Clinical Case Example: AR

AR was a healthy and thriving 26-year-old college graduate starting his professional life in IT and keeping an important role as a brother and son to a close-knit family. In the spring of 2017, AR awoke with acute-onset right hemiparesis and expressive aphasia . He was taken to an emergency room where an acute cerebrovascular event was diagnosed. After being considered clinically stable, AR was admitted for 3 weeks of acute rehab care where he received ST, OT, and PT services. His lower hemiparesis subsequently resolved, and he was discharged home with outpatient OT and ST services, which targeted improved upper extremity function and verbal expression. Still aiming for an alternative to reduce stiffness and improve hand function, AR consented to participate in a clinical trial involving transspinal direct current stimulation (tsDCS), an experimental device being investigated to reduce the spasticity of the wrist and hand.

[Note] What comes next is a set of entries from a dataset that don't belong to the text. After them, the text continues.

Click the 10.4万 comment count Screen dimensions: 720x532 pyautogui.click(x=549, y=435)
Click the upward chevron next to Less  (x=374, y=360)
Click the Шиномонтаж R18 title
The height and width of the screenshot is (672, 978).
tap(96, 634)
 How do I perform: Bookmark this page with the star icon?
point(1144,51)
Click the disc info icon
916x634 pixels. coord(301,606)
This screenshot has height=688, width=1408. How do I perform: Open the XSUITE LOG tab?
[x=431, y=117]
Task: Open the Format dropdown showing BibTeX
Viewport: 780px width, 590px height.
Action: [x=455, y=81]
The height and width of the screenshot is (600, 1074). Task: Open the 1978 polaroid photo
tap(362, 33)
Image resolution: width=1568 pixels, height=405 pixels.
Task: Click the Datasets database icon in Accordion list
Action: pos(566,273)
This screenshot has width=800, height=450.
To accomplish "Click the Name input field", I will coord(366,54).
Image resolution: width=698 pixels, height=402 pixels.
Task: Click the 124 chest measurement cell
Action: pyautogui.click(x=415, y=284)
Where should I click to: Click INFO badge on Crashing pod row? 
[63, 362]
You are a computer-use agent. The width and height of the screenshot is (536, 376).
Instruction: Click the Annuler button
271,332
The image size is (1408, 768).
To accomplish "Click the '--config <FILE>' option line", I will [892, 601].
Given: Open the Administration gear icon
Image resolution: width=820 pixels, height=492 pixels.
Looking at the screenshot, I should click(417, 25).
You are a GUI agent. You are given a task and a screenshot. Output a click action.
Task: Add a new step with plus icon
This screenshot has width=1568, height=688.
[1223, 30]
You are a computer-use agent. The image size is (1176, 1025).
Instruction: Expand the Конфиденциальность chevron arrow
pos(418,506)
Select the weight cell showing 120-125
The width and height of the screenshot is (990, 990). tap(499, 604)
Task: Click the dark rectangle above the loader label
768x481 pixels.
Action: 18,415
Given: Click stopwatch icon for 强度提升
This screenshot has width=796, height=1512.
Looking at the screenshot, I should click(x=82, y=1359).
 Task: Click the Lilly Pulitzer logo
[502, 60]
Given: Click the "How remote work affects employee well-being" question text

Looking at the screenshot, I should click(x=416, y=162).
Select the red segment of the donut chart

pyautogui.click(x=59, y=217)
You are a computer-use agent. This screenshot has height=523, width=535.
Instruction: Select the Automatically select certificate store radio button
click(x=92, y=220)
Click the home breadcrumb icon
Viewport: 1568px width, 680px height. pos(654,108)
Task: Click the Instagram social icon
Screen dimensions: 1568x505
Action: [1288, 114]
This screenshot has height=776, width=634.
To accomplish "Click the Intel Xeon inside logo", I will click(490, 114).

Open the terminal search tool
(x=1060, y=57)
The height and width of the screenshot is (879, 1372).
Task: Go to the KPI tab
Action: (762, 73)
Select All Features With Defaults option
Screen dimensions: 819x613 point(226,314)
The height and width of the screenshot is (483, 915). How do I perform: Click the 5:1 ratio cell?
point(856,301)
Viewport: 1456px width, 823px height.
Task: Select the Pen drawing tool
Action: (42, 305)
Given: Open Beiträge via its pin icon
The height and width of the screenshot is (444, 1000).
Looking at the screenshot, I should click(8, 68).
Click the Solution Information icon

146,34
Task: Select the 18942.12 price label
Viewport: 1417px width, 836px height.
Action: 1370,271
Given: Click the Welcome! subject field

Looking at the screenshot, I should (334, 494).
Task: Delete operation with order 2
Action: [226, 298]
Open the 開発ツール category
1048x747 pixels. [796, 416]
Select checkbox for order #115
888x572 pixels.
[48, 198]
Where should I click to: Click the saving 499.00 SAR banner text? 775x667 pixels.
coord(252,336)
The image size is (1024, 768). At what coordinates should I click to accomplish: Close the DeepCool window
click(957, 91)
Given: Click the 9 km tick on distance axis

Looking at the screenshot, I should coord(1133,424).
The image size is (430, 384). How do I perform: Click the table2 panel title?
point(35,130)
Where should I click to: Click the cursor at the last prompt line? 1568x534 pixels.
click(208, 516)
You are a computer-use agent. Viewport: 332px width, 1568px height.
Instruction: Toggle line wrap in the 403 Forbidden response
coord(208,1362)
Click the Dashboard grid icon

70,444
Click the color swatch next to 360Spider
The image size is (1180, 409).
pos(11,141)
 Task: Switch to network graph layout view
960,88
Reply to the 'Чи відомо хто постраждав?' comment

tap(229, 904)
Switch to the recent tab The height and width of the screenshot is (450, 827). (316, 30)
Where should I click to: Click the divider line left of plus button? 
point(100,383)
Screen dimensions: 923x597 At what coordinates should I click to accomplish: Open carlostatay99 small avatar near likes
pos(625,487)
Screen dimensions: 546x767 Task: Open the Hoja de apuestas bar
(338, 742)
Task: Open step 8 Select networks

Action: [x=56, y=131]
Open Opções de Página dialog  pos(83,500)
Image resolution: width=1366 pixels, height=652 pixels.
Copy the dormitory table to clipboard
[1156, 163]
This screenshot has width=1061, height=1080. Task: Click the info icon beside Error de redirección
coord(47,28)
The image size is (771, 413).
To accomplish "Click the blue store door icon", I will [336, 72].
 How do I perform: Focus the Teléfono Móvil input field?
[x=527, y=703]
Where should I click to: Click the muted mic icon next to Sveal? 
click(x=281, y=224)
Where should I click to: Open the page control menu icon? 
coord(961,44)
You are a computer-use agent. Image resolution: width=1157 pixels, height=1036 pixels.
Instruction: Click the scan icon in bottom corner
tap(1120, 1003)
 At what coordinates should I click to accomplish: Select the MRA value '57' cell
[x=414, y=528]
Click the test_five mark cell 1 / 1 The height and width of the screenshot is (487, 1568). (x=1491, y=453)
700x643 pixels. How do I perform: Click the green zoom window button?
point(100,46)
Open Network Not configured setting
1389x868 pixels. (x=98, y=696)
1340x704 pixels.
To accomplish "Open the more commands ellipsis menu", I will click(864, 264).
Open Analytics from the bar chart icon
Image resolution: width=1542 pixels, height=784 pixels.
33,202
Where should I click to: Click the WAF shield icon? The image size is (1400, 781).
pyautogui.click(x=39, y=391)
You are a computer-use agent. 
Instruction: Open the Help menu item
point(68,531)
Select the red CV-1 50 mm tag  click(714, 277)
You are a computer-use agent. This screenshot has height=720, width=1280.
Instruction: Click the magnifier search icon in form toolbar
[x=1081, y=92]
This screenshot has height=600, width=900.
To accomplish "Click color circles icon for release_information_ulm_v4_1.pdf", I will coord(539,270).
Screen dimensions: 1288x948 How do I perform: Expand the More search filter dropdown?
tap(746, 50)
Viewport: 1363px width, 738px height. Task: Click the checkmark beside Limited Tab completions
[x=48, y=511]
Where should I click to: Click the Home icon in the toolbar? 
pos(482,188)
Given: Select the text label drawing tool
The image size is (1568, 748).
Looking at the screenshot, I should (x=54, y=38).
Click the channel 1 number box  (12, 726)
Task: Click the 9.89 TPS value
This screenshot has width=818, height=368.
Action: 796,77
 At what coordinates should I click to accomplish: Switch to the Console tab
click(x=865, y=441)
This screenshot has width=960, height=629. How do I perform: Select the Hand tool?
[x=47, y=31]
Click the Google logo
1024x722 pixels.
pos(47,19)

After completing the study, AR was encouraged to keep a home-based exercise regimen and integrate bimanual activities into his activities of daily living. He was also enrolled in a 6-week intensive wrist robot program to take advantage of an apparent treatment window opened by the decrease of spasticity achieved post study discharge. Following the study and subsequent robotic intervention, he underwent the same clinical and objective assessments with an exciting outcome: AR had maintained a significant reduction in spasticity below his baseline study scores and showed improvements in active range of motion during the robotic wrist evaluation. Most importantly, he demonstrated increased functional use of hand his hand in everyday activities, including self-feeding, opening doors, and carrying dishes with the affected hand.

Conclusion

Restorative treatments for those with ABI require a multidisciplinary effort, and now, with the addition of bioengineering tools, outcomes over the long term are likely to improve. The goal of restoring the optimum sensorimotor recovery after ABI should be a challenge picked up by the medical community at large, not just the therapists. This will likely require rule changes so that the payment structure can support treatment during the chronic phase of the recovery. Clearly, the evidence basis for these treatments 6 months or more after the injury supports the rationale for treatment. There is a wealth of information appearing with the use of several of the NIBS devices, and there is great interest and enthusiasm for testing combinations of devices in a new push to help the client express an optimum motor outcome.